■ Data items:
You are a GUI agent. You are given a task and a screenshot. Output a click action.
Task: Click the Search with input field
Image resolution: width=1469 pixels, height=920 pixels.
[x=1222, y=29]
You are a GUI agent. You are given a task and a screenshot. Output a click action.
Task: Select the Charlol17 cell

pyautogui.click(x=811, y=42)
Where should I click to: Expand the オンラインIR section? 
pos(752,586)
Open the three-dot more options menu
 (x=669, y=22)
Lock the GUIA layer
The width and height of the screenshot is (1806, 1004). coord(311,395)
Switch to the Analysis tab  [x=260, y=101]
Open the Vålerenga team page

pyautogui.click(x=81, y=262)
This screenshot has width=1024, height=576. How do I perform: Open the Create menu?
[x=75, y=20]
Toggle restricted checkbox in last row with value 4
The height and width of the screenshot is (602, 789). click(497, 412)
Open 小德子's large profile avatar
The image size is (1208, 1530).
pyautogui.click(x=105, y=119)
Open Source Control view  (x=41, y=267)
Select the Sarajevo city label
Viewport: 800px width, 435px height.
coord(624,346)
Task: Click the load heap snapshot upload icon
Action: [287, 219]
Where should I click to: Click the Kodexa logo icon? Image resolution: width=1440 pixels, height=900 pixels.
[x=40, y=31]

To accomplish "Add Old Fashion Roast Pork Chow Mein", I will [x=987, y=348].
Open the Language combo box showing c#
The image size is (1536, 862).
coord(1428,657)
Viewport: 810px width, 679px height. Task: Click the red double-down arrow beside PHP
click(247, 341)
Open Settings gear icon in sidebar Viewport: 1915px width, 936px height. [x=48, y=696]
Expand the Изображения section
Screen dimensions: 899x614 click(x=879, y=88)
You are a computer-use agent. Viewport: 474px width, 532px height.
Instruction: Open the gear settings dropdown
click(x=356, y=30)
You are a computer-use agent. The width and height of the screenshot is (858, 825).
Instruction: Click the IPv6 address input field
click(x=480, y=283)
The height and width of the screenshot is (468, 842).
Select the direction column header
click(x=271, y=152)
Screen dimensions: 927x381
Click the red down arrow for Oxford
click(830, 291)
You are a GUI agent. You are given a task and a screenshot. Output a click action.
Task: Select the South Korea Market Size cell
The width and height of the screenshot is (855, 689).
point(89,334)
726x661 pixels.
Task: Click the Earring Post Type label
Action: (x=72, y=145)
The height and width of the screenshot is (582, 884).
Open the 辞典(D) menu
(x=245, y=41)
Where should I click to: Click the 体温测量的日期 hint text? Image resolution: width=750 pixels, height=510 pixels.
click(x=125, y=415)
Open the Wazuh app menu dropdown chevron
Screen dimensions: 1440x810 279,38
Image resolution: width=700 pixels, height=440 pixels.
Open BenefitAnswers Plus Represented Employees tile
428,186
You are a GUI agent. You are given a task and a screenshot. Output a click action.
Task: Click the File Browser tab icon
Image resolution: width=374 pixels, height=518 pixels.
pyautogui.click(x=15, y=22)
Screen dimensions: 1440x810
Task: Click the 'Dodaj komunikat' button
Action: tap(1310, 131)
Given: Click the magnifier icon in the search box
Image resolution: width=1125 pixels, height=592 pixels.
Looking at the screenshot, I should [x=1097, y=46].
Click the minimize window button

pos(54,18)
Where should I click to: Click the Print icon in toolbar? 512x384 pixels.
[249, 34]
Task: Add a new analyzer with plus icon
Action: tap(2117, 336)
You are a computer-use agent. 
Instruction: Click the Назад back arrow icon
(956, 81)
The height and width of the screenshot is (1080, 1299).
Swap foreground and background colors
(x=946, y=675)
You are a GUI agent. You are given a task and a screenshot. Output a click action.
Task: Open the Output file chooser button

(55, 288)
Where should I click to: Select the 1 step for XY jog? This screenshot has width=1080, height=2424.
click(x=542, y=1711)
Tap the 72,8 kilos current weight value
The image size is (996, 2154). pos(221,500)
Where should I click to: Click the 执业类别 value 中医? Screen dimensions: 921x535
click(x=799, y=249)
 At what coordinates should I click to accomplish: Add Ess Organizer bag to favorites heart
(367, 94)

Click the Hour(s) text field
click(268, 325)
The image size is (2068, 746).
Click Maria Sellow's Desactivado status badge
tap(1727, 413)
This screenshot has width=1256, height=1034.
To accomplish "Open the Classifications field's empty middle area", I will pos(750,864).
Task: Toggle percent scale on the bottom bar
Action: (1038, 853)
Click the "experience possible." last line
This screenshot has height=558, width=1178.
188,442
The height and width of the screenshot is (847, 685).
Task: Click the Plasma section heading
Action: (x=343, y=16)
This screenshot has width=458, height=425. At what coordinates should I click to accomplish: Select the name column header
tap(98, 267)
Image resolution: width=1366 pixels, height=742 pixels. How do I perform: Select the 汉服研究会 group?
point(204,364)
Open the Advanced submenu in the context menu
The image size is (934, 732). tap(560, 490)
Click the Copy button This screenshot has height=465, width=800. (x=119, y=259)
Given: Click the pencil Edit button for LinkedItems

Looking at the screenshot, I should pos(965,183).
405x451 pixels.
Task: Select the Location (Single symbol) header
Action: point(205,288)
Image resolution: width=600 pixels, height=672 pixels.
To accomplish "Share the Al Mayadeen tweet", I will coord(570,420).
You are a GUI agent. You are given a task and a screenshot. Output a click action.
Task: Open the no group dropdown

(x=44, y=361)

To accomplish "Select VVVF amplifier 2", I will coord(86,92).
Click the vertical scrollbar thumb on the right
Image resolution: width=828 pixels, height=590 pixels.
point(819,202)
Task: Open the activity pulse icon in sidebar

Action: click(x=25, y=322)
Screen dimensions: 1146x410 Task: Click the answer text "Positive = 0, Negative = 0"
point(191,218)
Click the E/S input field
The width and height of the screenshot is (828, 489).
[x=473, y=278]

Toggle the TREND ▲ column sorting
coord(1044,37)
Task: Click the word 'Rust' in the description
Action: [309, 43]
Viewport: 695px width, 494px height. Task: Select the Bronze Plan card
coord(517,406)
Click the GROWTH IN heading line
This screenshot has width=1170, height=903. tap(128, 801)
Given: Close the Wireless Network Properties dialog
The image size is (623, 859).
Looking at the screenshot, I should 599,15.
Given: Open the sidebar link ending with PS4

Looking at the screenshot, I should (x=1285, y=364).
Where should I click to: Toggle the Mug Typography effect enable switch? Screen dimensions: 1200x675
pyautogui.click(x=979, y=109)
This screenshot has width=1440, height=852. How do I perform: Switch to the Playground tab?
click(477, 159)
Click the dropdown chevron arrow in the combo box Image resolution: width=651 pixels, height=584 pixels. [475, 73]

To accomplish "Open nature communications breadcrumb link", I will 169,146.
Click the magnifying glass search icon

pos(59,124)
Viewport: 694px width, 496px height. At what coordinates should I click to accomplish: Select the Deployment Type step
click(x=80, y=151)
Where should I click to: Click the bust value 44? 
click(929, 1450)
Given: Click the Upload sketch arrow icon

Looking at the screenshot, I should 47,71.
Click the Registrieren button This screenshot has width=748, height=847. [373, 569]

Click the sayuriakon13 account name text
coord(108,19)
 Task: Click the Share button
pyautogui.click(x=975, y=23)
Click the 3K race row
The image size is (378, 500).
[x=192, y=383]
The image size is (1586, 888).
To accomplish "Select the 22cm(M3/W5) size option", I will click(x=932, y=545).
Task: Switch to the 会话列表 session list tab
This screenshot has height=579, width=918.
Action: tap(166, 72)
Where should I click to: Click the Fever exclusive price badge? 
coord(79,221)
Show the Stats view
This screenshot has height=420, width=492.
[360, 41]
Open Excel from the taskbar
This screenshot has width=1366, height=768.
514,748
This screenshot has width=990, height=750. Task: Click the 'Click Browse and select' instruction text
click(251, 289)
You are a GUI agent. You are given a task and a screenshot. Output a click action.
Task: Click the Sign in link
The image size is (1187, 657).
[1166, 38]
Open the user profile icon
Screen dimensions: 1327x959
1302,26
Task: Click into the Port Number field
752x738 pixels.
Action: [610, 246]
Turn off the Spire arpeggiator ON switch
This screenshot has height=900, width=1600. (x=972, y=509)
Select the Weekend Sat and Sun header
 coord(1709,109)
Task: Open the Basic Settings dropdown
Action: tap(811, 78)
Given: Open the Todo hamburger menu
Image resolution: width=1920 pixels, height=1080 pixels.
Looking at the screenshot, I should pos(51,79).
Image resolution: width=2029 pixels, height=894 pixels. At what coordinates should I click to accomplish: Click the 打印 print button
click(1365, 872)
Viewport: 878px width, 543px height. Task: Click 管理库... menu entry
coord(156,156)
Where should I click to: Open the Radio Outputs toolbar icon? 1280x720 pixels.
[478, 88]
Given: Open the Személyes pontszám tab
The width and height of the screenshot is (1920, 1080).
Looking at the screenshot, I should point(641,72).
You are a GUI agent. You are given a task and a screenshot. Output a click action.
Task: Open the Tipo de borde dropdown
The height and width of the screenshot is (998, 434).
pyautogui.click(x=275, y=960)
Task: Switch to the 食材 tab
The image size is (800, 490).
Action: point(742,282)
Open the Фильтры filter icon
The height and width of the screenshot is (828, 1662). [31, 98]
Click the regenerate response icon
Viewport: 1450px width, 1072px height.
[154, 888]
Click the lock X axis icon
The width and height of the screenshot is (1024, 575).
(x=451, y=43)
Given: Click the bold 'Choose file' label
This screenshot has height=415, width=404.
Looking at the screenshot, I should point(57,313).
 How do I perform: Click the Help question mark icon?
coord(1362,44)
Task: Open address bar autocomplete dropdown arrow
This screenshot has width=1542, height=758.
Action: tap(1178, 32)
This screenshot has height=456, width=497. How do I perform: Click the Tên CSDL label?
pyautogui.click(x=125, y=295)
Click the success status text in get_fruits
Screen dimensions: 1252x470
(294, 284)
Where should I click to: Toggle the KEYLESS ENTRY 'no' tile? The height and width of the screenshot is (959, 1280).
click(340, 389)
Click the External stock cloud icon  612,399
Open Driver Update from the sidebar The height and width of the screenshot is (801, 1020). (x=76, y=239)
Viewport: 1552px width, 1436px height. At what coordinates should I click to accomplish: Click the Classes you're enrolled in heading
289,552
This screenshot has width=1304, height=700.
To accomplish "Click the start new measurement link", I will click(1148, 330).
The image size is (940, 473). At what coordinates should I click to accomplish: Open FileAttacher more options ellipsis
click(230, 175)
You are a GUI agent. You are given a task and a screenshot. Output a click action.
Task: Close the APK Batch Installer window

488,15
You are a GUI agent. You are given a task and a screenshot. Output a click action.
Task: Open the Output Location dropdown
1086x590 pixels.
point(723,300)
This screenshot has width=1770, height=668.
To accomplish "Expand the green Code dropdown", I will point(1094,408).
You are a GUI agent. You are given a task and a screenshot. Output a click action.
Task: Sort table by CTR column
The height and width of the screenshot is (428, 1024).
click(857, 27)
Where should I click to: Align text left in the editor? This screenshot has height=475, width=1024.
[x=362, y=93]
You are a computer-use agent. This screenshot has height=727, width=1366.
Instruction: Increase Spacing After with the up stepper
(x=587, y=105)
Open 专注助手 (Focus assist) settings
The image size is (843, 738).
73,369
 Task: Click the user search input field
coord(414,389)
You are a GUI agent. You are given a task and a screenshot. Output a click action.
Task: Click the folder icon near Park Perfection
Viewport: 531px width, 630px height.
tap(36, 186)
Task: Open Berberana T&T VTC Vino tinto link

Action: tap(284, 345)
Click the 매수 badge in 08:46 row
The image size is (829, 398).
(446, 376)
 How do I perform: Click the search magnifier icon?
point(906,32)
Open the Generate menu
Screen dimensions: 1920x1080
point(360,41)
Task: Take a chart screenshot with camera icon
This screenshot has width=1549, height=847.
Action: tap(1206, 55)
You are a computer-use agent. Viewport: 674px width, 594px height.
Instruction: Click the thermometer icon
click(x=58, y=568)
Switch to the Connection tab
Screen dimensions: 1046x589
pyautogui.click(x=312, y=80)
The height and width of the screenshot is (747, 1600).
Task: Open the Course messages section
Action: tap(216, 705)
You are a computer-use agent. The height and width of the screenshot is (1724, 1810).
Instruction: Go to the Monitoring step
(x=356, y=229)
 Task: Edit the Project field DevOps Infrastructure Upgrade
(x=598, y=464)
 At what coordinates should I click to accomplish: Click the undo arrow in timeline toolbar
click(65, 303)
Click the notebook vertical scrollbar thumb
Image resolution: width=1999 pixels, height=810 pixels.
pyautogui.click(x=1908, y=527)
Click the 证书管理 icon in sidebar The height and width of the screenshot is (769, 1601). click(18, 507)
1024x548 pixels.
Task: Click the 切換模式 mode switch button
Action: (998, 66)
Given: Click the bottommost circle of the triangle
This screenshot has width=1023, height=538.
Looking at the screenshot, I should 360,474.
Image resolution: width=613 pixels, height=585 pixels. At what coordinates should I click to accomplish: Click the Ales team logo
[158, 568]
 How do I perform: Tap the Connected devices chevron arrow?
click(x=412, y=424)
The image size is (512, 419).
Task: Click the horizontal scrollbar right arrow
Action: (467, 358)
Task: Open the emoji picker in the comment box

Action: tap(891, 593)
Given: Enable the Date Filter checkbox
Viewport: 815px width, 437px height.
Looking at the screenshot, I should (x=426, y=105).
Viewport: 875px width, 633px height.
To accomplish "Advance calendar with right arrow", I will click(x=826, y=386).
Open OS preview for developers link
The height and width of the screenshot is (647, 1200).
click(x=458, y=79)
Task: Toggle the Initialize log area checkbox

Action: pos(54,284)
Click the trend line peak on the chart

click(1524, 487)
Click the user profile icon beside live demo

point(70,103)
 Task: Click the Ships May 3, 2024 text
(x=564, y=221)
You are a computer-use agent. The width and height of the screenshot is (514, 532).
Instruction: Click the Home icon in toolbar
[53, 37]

■ The task:
In the entries above, find lines with "from" and copy each.

■ Answer section:
Open Excel from the taskbar
Open Driver Update from the sidebar The height and width of the screenshot is (801, 1020). (x=76, y=239)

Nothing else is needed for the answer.